**Instructions to follow**
Format everything from the line containing "Where should I" down to the line containing "click(69, 458)" as a JSON list of strings, one string per line, with blank lines left out.

**Data to use**

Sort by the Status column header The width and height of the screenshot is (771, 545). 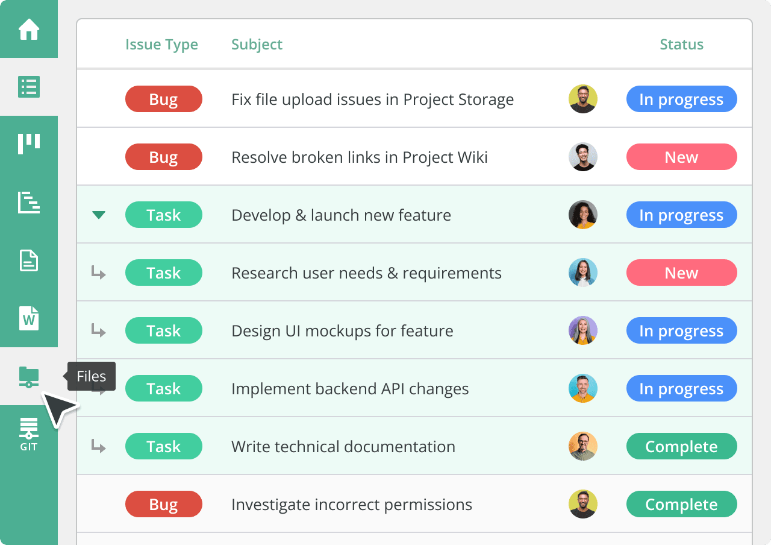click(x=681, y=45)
* * *
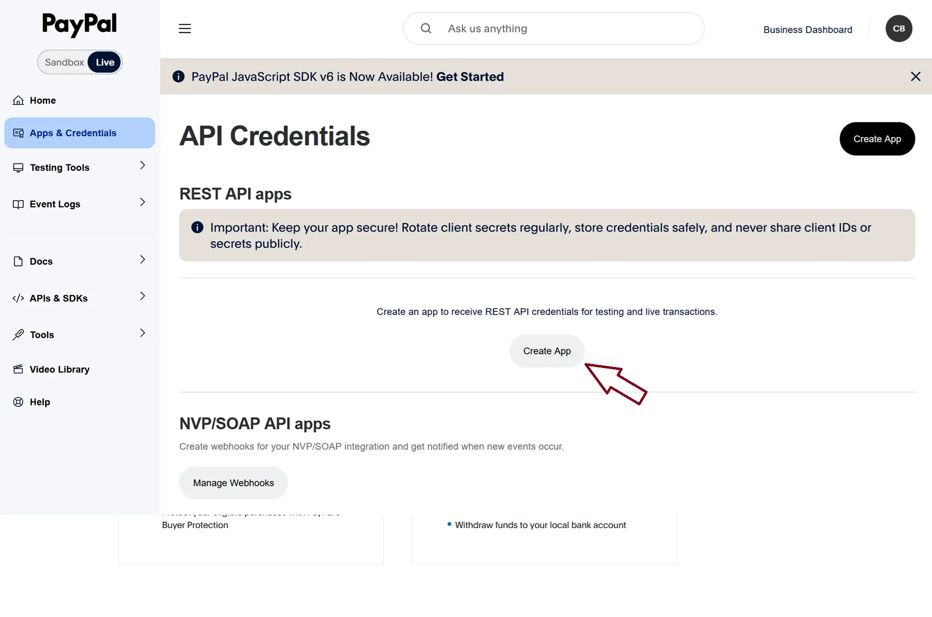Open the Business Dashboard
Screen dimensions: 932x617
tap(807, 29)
---
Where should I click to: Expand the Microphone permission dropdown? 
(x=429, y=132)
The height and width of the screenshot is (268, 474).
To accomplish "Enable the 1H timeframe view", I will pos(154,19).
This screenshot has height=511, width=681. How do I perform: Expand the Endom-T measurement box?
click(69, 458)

**Problem solution**
[
  "Where should I click to: Expand the Microphone permission dropdown? ",
  "(x=429, y=132)",
  "The height and width of the screenshot is (268, 474).",
  "To accomplish \"Enable the 1H timeframe view\", I will pos(154,19).",
  "This screenshot has height=511, width=681. How do I perform: Expand the Endom-T measurement box?",
  "click(69, 458)"
]